Leveraging LLMs to support co-evolution between definitions and instances of textual DSLs: A Systematic Evaluation
This addresses the challenge of maintaining textual DSL instances during grammar evolution for software engineers, though it is incremental as it builds on existing LLM capabilities for a specific domain.
The study tackled the problem of co-evolving grammars and instances of textual DSLs by systematically evaluating large language models (LLMs), finding strong performance on small-scale cases with ≥94% precision and recall for instances under 20 lines, but performance degraded with scale, such as Claude maintaining 85% recall at 40 lines while GPT failed on larger instances.
Software languages evolve over time for reasons such as feature additions. When grammars evolve, textual instances that originally conformed to them may become outdated. While model-driven engineering provides many techniques for co-evolving models with metamodel changes, these approaches are not designed for textual DSLs and may lose human-relevant information such as layout and comments. This study systematically evaluates the potential of large language models (LLMs) for co-evolving grammars and instances of textual DSLs.

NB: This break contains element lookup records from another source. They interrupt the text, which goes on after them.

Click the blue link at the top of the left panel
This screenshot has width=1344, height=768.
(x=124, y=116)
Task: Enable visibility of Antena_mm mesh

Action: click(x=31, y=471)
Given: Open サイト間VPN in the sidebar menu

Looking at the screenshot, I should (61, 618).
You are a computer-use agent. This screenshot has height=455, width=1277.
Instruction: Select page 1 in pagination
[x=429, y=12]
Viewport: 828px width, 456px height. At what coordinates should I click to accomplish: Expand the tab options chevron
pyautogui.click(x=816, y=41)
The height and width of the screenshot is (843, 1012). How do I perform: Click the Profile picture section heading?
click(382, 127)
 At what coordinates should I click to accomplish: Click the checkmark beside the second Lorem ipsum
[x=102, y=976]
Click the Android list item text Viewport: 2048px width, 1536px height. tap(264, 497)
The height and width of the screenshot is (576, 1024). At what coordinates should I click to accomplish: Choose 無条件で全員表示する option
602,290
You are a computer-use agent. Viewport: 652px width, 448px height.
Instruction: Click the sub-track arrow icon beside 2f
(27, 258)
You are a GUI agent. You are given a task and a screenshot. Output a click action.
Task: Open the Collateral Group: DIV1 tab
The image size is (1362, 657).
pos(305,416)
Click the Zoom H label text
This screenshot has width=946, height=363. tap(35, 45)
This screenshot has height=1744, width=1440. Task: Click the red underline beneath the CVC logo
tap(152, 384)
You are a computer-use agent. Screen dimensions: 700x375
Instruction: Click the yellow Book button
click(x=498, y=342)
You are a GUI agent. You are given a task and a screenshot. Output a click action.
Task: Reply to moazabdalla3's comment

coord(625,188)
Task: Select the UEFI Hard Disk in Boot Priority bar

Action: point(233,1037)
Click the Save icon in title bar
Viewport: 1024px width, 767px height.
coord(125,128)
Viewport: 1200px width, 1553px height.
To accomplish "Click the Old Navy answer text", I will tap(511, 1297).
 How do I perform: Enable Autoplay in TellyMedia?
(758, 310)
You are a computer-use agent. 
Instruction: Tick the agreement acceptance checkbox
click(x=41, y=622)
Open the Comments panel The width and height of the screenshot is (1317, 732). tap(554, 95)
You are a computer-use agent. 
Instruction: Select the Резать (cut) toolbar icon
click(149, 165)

Using Claude Sonnet 4.5 and GPT-5.2 across ten case languages with ten runs each, we assess both correctness and preservation of human-oriented information. Results show strong performance on small-scale cases ($\geq$94% precision and recall for instances requiring fewer than 20 modified lines), but performance degraded with scale: Claude maintains 85% recall at 40 lines, while GPT fails on the largest instances. Response time increases substantially with instance size, and grammar evolution complexity and deletion granularity affect performance more than change type. These findings clarify when LLM-based co-evolution is effective and where current limitations remain.